Now a closure is related to these first class functions. It's basically a function that carries with it, the environment from when it was defined. Consider this Python/pseudocode:

  def foo():
    a = 42
    def bar():
      return a
    return bar

  myClosure = foo()
  myClosure() #this returns 42
The function foo returns a function that we assign to myClosure (in the function foo we named it bar, but we could have used an anonymous lambda as well). The returned function returns the value of a, but note that a was only around when we defined bar. When we call myClosure, it takes the value for a from the environment when it was defined.

So, lambdas and closures are not the same thing, but they're both related to first class functions. In practice when a language supports first class functions, it tends to support lambdas and closures as well.

Monads are something different again. They're used in purely functional languages (such as Haskell) to work with state. However, that's about as far as my knowledge goes so someone else can try explain that :-)

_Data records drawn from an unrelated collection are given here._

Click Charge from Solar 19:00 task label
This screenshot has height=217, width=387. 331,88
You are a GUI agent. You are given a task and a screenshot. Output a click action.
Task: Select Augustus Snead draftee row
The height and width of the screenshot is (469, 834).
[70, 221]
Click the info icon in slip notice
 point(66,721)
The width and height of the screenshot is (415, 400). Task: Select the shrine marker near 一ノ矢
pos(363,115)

Other people have already answered this, but since you come from a C++ background, perhaps this will help.

Lambdas and closures get mentioned together because they don't make sense apart. "Lambda" is just a fancy term for an anonymous function, but it also implies that the function is created (sans optimizations) dynamically (i.e. at runtime). This doesn't ever happen in C++, so hence the confusion.

A closure is the concept that a dynamically created function carries with it the state in which it was created (in C++ terms, the callstack). Imagine for a moment we had a C++ keyword called "lambda" that could create functions at runtime. What would the following code do?

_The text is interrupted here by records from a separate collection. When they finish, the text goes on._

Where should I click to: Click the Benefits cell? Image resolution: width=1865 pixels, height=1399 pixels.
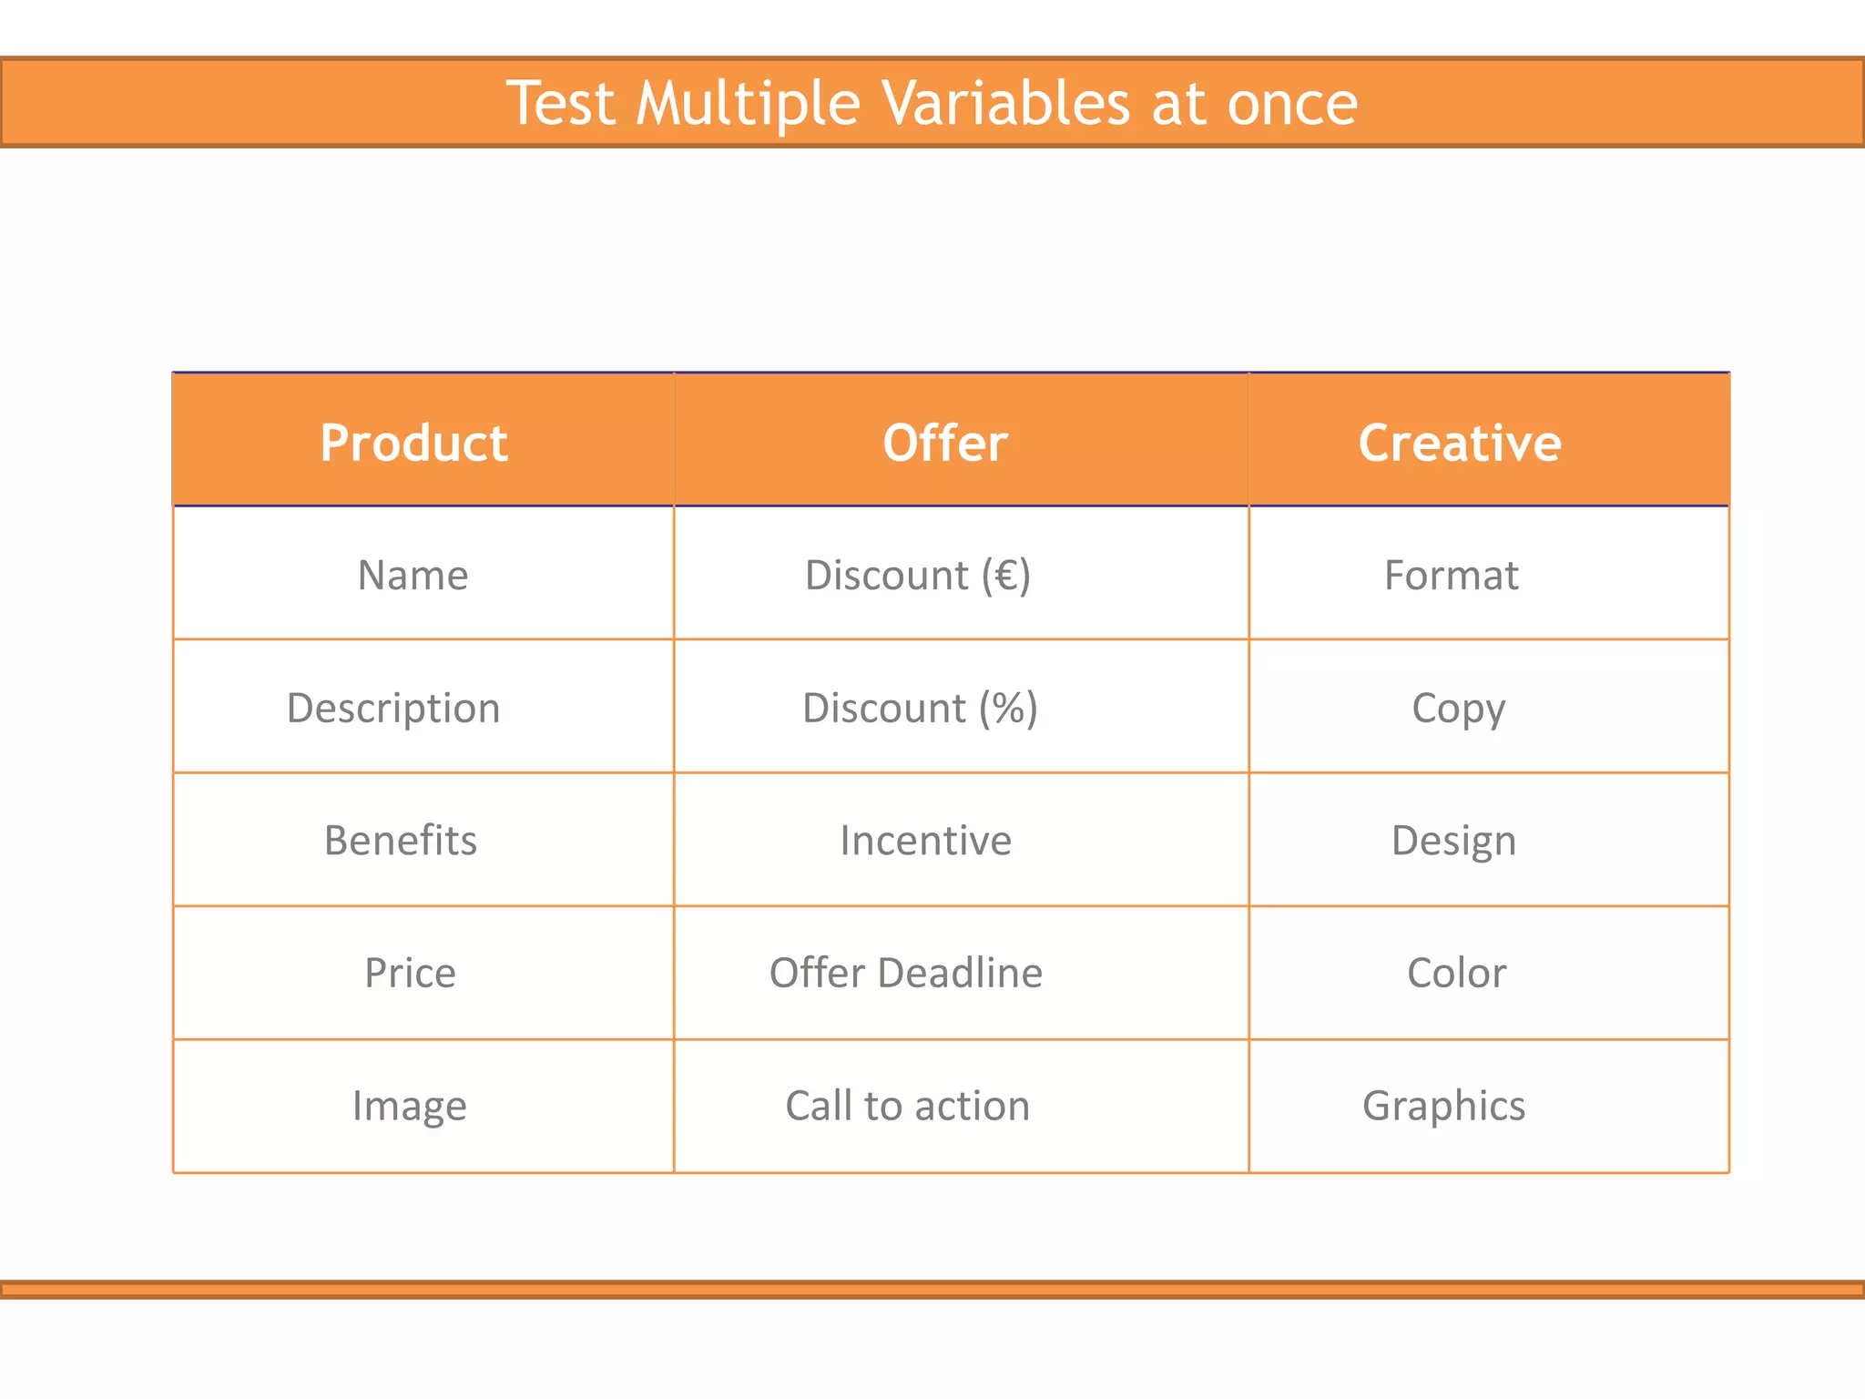coord(401,840)
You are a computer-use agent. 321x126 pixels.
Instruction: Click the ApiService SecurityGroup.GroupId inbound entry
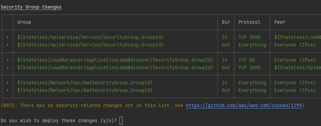90,37
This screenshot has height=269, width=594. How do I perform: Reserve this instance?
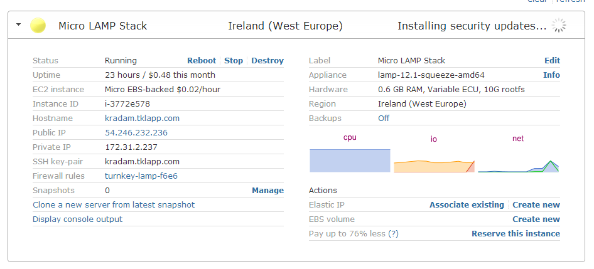[x=516, y=234]
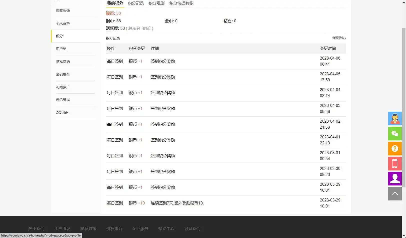The image size is (406, 238).
Task: Open the green WeChat floating icon
Action: click(x=395, y=133)
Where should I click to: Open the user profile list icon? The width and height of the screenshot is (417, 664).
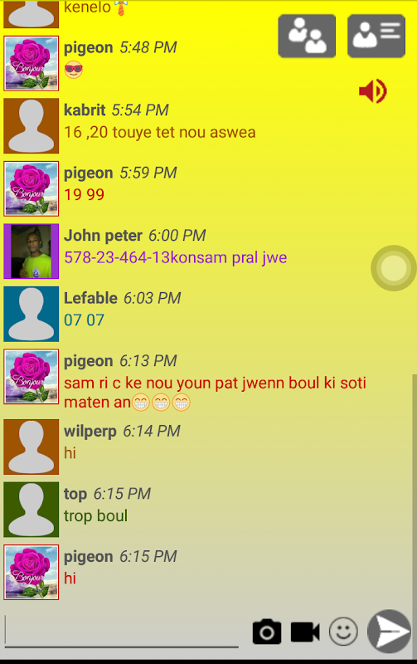(376, 36)
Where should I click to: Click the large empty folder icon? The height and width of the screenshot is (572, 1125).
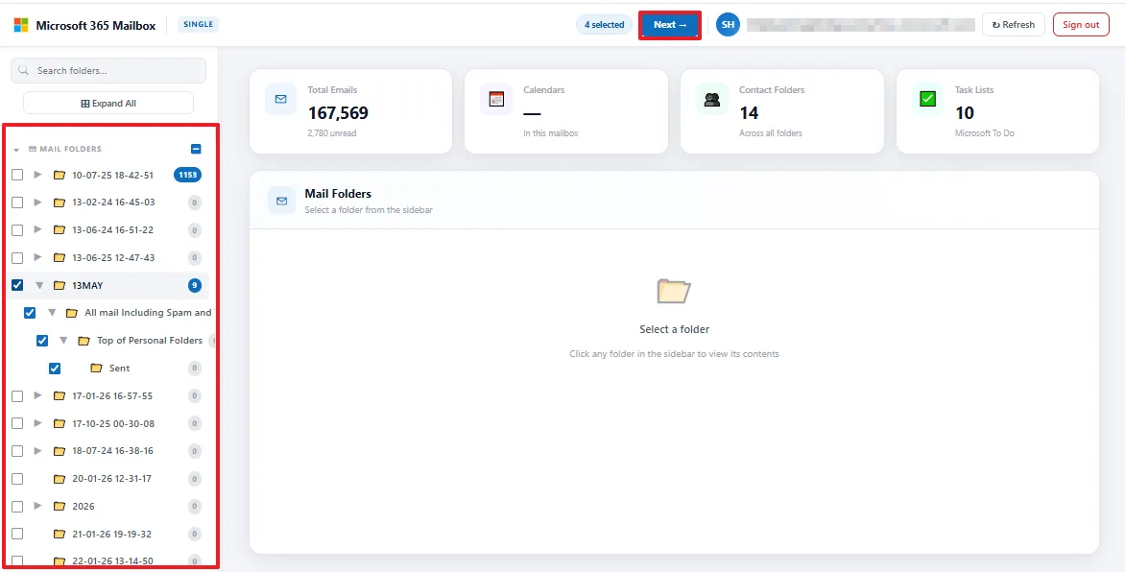click(x=674, y=291)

  typedef int (*function_t)(int);
  function_t accum(int x) {
    return lambda (int y) { return x+=y; };
  }
You see the problem? "x" is no longer on the stack once foo() returns, but the function we return from foo accesses it! In fact doing anything meaningful with "x" is bogus. The solution is to have dynamically created functions like this to logically copy the call-stack that they are created in, so that they can access any of these stack variables. This is a closure.

It is clear that you could have lambdas without closures, by either disallowing accessing any non-globals in your lambdas, or just having the behavior be undefined if the function accesses any variables that have left scope. In practice this makes for lots and lots of bugs, so the solution is closures.

The C++ way of combining a function with state, is to use a class (or a struct). Here's the C++ way of doing the above:

  class accum { 
    int x;
    accum(int x) : x(x) {}
    int operator()(int i) {return x+=i}
  }
Notice how you need to be explicit about what state you keep in the class. With closures the state kept around is implicit, but it is kept around too.


This was a clever use of unit tests to help you "pass" each lesson. I've read a bunch of tutorials on closures, but this one really helped me "get" it. Sure, it takes liberties and glosses over things... but seeing it grow right before my eyes was really helpful.


Agreed! It would have been even more helpful if the unit tests showed both the expected result and the actual result. Now I had to guess at what the problem might be (which led to me giving up on the last problem).


I had the same problem, and these JavaScripts even don't allow for alert, to see the variable value.


Wow, I love the flow!

Except JSLint. JSLint barfs all over otherwise valid JavaScript and provides really unhelpful error messages. For a minute, I thought that I forgot how to write valid JavaScript.... Hate! Hate! Hate! You're teaching folks to program, not write syntactically pure JS.

But drop that and the experience is great.


(Creator here) Ha, yeah JSLint really provokes strong emotions.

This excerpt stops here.